→ **WHAT TO DO**: Copy every line of the listing below verbatim, leaving out the pictures.

→ **RECORDS FOR THE EXERCISE**:
┄┄┄┄┄┄┄┄┄┄
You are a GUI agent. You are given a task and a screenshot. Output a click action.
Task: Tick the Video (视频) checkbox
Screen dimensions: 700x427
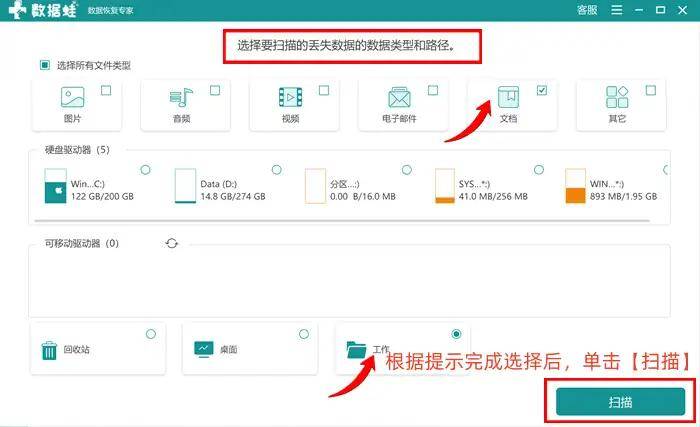point(324,90)
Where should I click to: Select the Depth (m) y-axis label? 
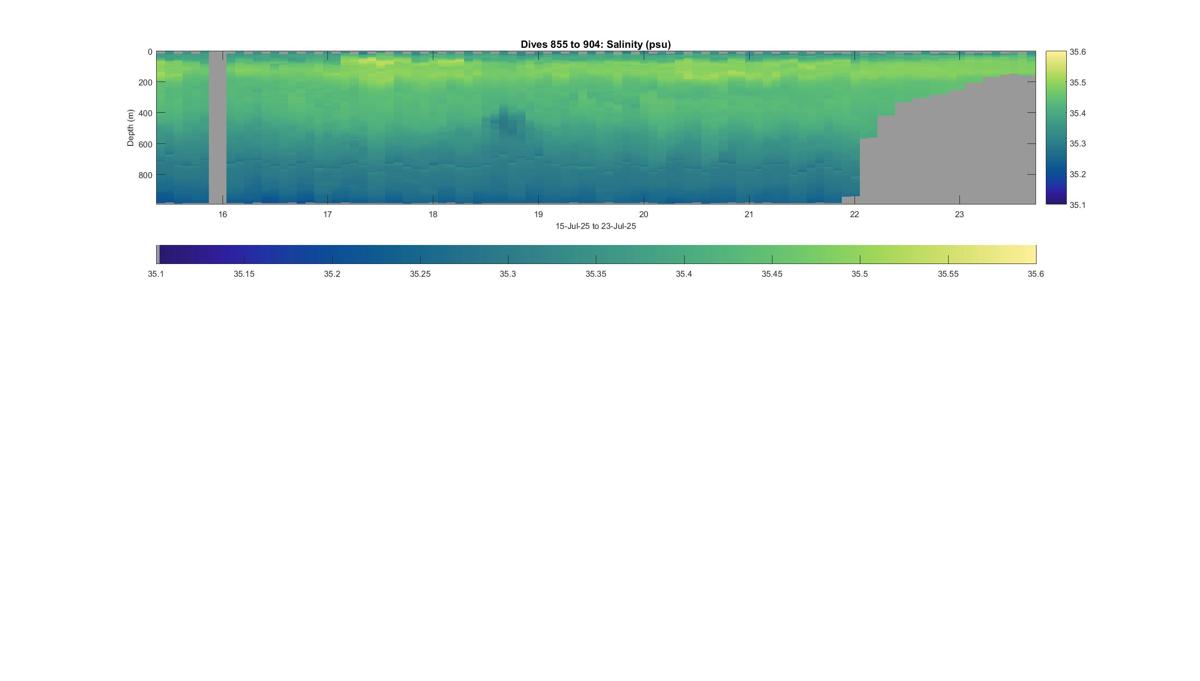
┄┄┄┄┄┄┄┄┄┄
→ **REPLY TO THE EXERCISE**:
You are a GUI agent. You are given a task and a screenshot. Output a click action.
Task: Tick the Video (视频) checkbox
Screen dimensions: 700x427
point(324,90)
Where should I click to: Select the Depth (m) y-axis label? 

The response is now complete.